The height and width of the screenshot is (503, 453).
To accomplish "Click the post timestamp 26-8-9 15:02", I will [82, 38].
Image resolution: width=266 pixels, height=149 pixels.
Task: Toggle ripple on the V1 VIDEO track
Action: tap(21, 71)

********

**TASK DETAILS**
Output every record above a second time, exactly.

**WRITTEN RESPONSE**
The height and width of the screenshot is (503, 453).
To accomplish "Click the post timestamp 26-8-9 15:02", I will [82, 38].
Image resolution: width=266 pixels, height=149 pixels.
Task: Toggle ripple on the V1 VIDEO track
Action: tap(21, 71)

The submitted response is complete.